== SUPPLIED INFORMATION ==
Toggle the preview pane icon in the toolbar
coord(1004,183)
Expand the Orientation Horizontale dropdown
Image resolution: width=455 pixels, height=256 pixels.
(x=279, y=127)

== WHAT THIS TASK INVOLVES ==
Please pull out every line of the items above that contains the word "toolbar", and copy each one as it appears.

== TASK RESULT ==
Toggle the preview pane icon in the toolbar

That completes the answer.